- TEXTE SOURCE -
À travers plusieurs contes populaires tels que Blanche-Neige ou La Belle et la Bête, Bettelheim y analyse le contenu psychanalytique des
contes pour enfants, s'attachant en particulier à de grands thèmes comme le
complexe d’Œdipe ou encore la rivalité fraternelle chez les enfants. Il montre
comment ces contes répondent aux angoisses des enfants en les informant sur les
épreuves à venir et les efforts à accomplir avant d'atteindre la maturité. Il
met en perspective différentes versions des contes et montre quelles sont
celles qui correspondent le mieux à la structuration psychologique de l'enfant.
Ainsi, telle version des Trois Petits
Cochons permet au jeune enfant d'intégrer la nécessité, pour grandir, de
passer du principe de plaisir (régi par la prévalence du monde imaginaire, de
la toute-puissance infantile) au principe de réalité (régi par les contraintes
de la vie quotidienne, liées à la socialisation) ; ce que ne permettent
pas, d'après Bettelheim, d'autres versions.
Après la mort de Bettelheim, Alan Dundes fait savoir qu'une
partie de cet ouvrage est très proche de certains chapitres entiers de A
Psychiatric Study of Myths and Fairy Tales: their origin, meaning, and
usefulness, un ouvrage de Julius Heuscher publié en 1963, beaucoup moins
diffusé.

- CONSIGNE 1 -
D'après le texte source, en quelle année l'ouvrage de Julius Heuscher a-t-il été publié ?
- CONSIGNE 2 -
Citez, s'il vous plaît, le passage du texte source qui commence par « Ainsi, telle version » et se poursuit jusqu'à « Bettelheim, d'autres versions. ».

- DONNÉES ENREGISTRÉES -
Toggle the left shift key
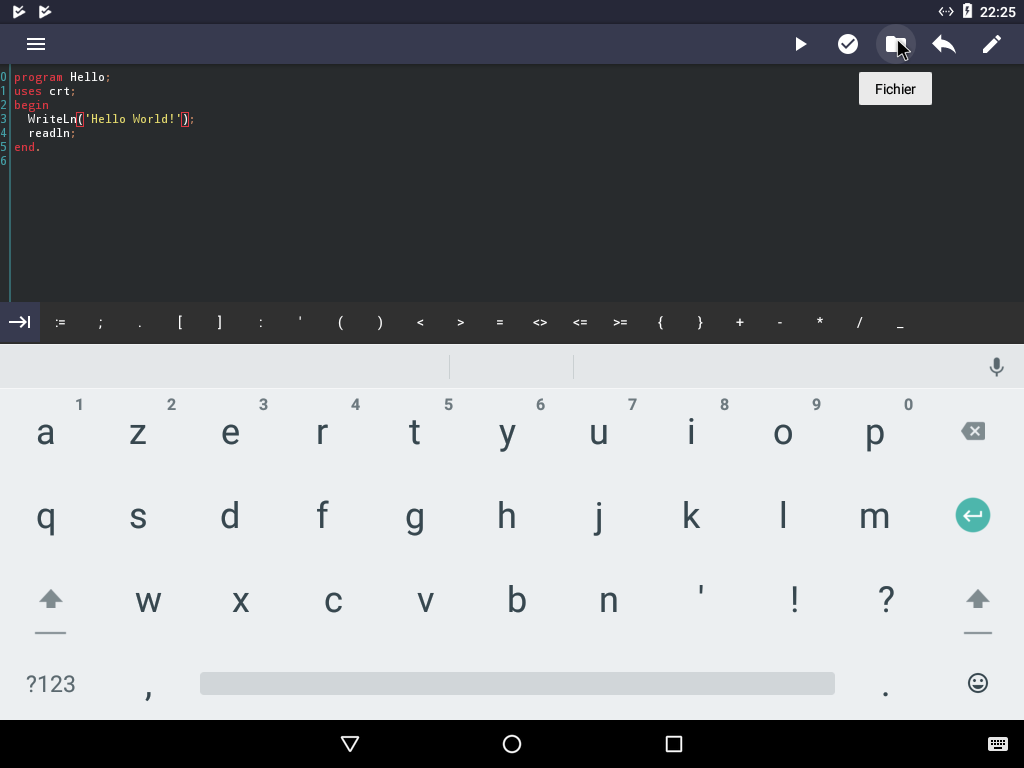This screenshot has width=1024, height=768. (51, 600)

- RÉPONSE FINALE 1 -
En 1963.

- RÉPONSE FINALE 2 -
Ainsi, telle version des Trois Petits
Cochons permet au jeune enfant d'intégrer la nécessité, pour grandir, de
passer du principe de plaisir (régi par la prévalence du monde imaginaire, de
la toute-puissance infantile) au principe de réalité (régi par les contraintes
de la vie quotidienne, liées à la socialisation) ; ce que ne permettent
pas, d'après Bettelheim, d'autres versions.